1. Let C(t) be the number of cougars on an island at time t years (where t > 0). The number of cougars is increasing at a rate directly proportional to 3500 - C(t).
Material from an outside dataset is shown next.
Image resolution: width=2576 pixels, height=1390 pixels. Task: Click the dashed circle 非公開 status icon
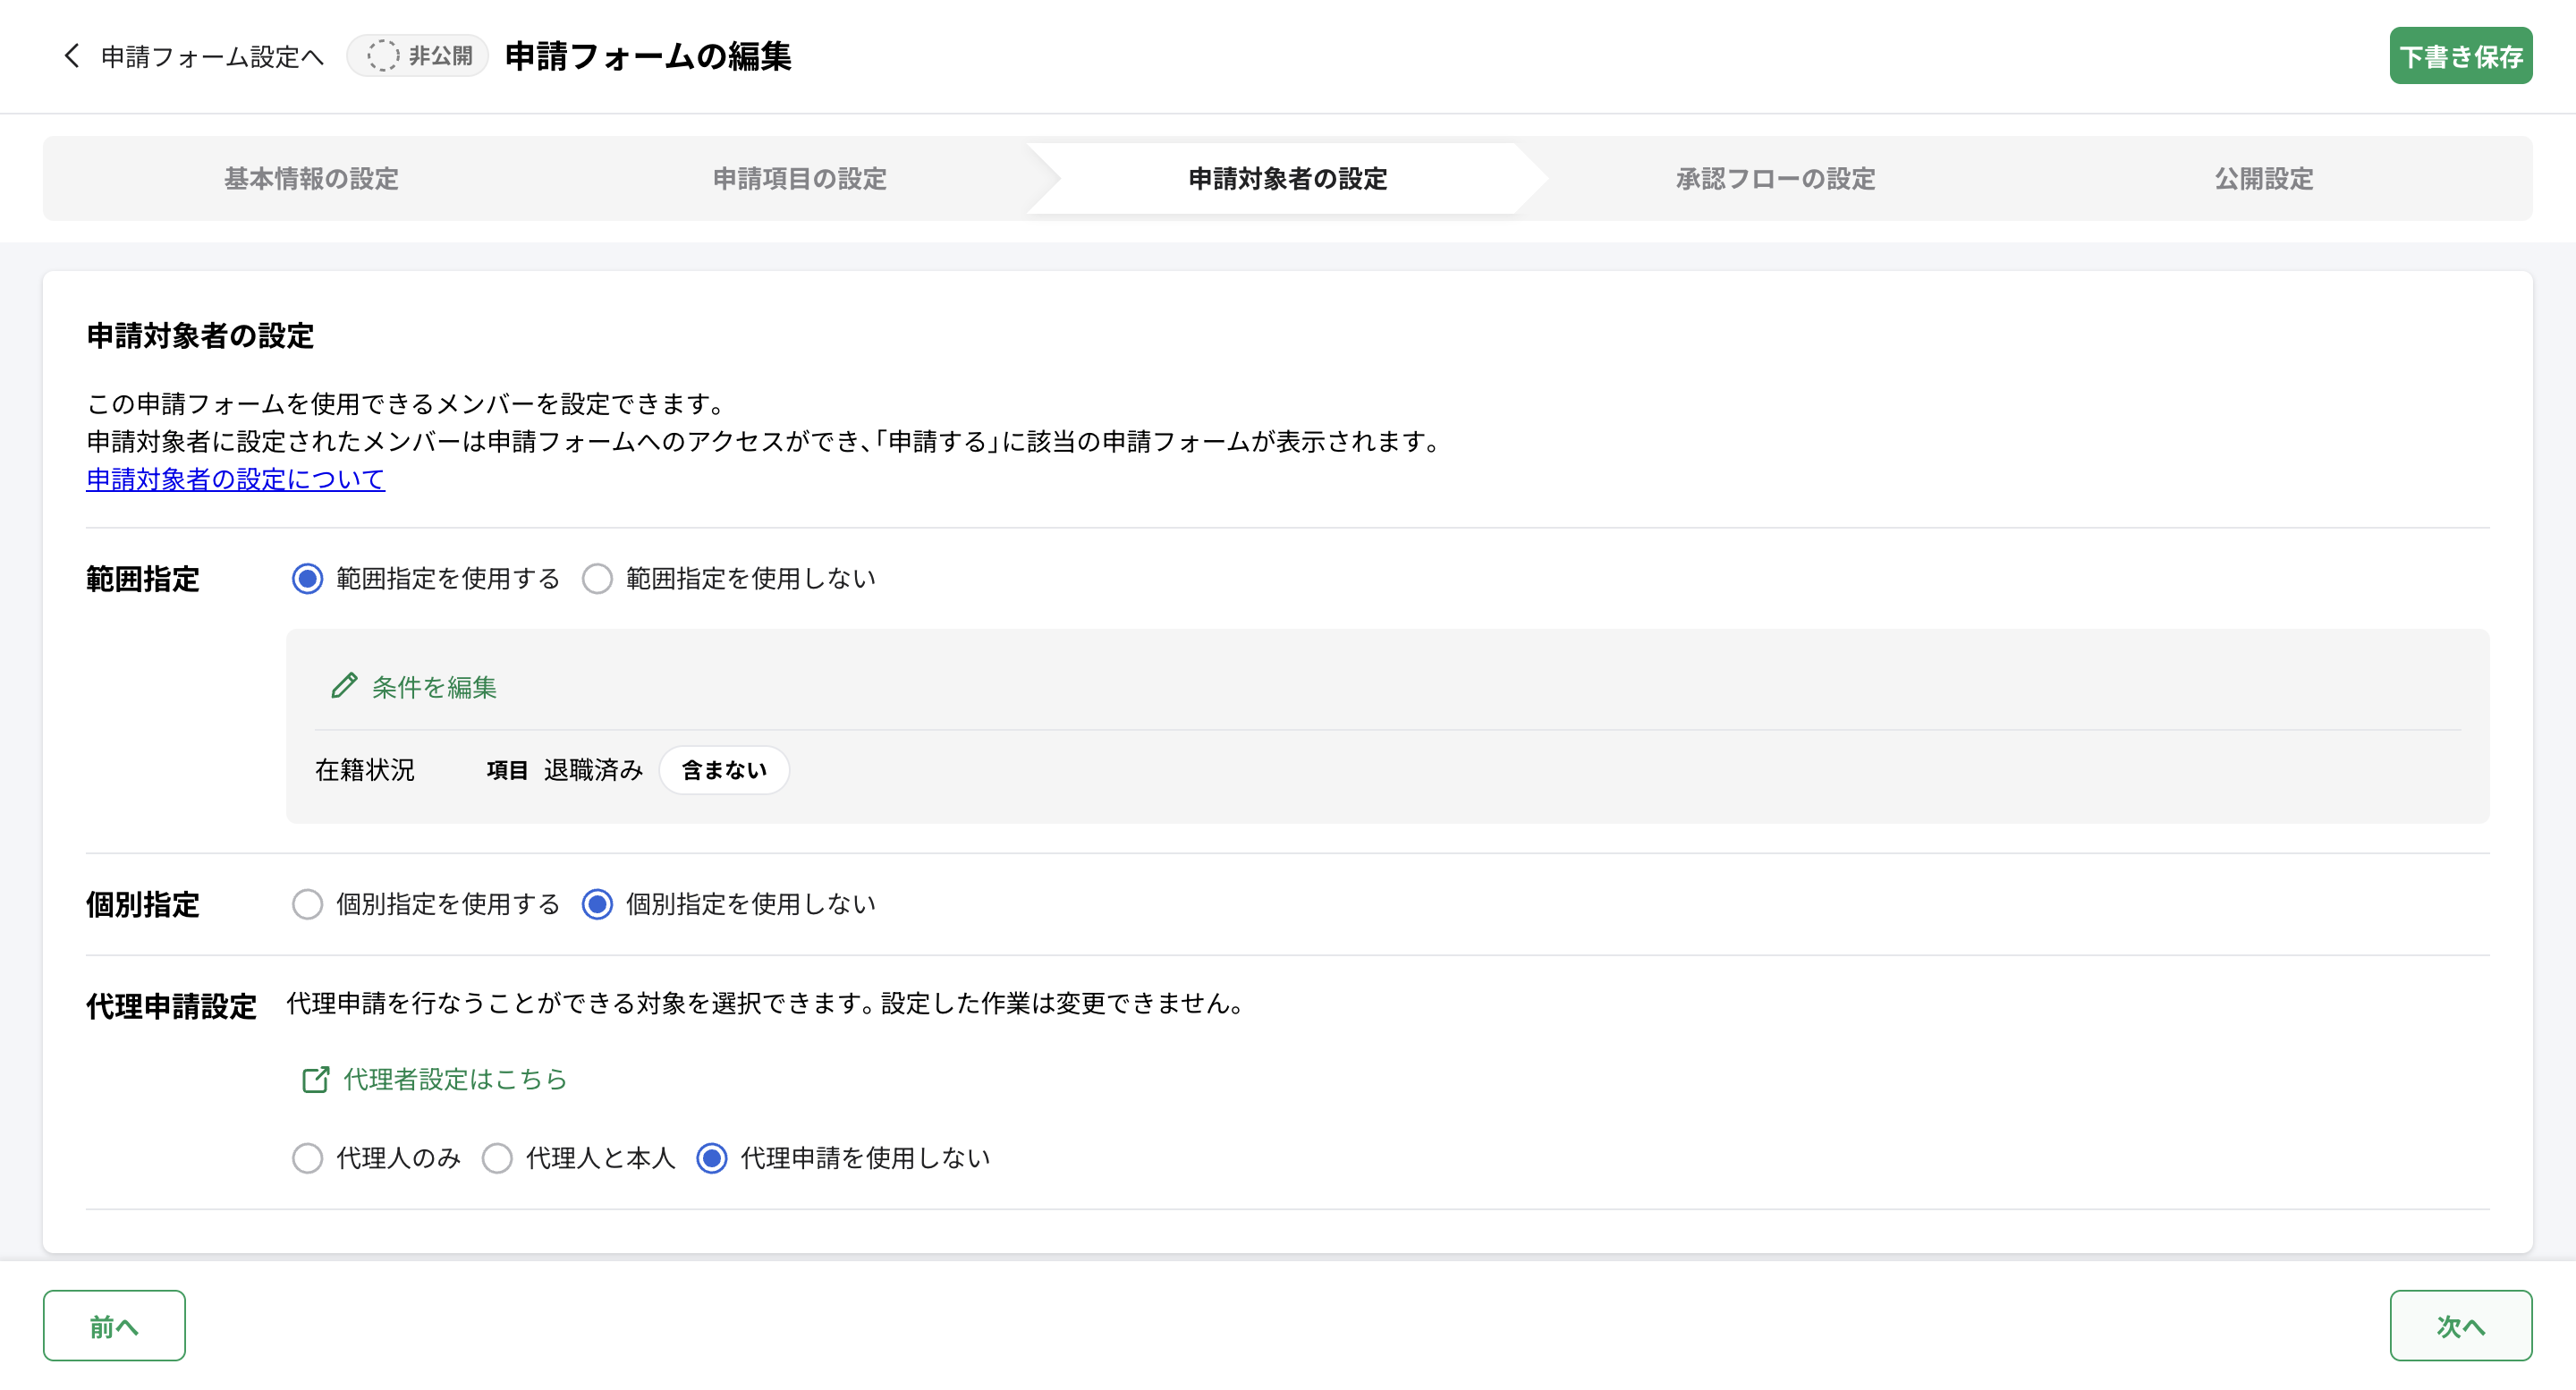click(382, 56)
Also, C(0) = 1000, and C(5) = 2000.

A rate directly proportional to 3500 - C(t) mean:

your answer should contain constant k.

dC / dt = k ∙ ( 3500 - C₍t₎ )

dC = k ∙ ( 3500 - C₍t₎ ) ∙ dt

dC / ( 3500 - C₍t₎ ) = k ∙ dt

∫ dC / ( 3500 - C₍t₎ ) = k ∙ ∫ dt

− ln | 3500 - C₍t₎ | = k⋅t + h

h = constant of integration

Multiply both sides by - 1

ln | 3500 - C₍t₎ | = - k⋅t - h

mark:

- h = m

ln | 3500 - C₍t₎ | = - k⋅t + m

3500 - C₍t₎ = e⁻ᵏᵗ⋅eᵐ

mark:

eᵐ = A

3500 - C₍t₎ = e⁻ᵏᵗ⋅A

- C₍t₎ = A⋅ e⁻ᵏᵗ - 3500

Multiply both sides by - 1

C₍t₎ = 3500 - A⋅ e⁻ᵏᵗ

Now:

t = 0

C(0) = 1000

1000 = 3500 - A⋅ e⁰

1000 = 3500 - A⋅ 1

1000 = 3500 - A

A = 3500 - 1000

A = 2500

t = 5

C(5) = 2000

2000 = 3500 - A⋅ e⁻ ⁵ᵏ

2000 = 3500 - 2500⋅e⁻ ⁵ᵏ

( 2000 - 3500 ) / - 2500 = e⁻ ⁵ᵏ

- 1500 / - 2500 = e⁻ ⁵ᵏ

- 3 ∙ 500 / - 5 ∙ 500 = e⁻ ⁵ᵏ

- 3 / - 5 = e⁻ ⁵ᵏ

3 / 5 = e⁻ ⁵ᵏ

e⁻ ⁵ᵏ = 3 / 5

ln ( e⁻ ⁵ᵏ ) = ln ( 3 / 5 )

- 5 k = ln ( 3 / 5 )

k = ln ( 3 / 5 ) / - 5

k = [ ln ( 3 ) - ln ( 5 ) ] / - 5

k = [ ln ( 5 ) - ln ( 3 ) ] / 5

k = 0.102165125

C₍t₎ = 3500 - 2500⋅e⁻⁰⋅¹⁰²¹⁶⁵¹²⁵ ᵗ

C₍10₎ = 3500 - 2500⋅e⁻¹⋅⁰²¹⁶⁵¹²⁵ = 2604.017 ≈ 2604

lim ( 3500 - 2500⋅e⁻¹⋅⁰²¹⁶⁵¹²⁵ ᵗ) = 3500 -
t->∞

lim (- 2500⋅e⁻¹⋅⁰²¹⁶⁵¹²⁵ ᵗ) =
t->∞

3500 - 2500 e⁻∞ = 3500 - 2500⋅0 = 3500 - 0 = 3500

The number of cougars on island can't be greater of 3500.

Correction:

C₍10₎ = 3500 - 2500⋅e⁻¹⋅⁰²¹⁶⁵¹²⁵ = 2600

thanks!!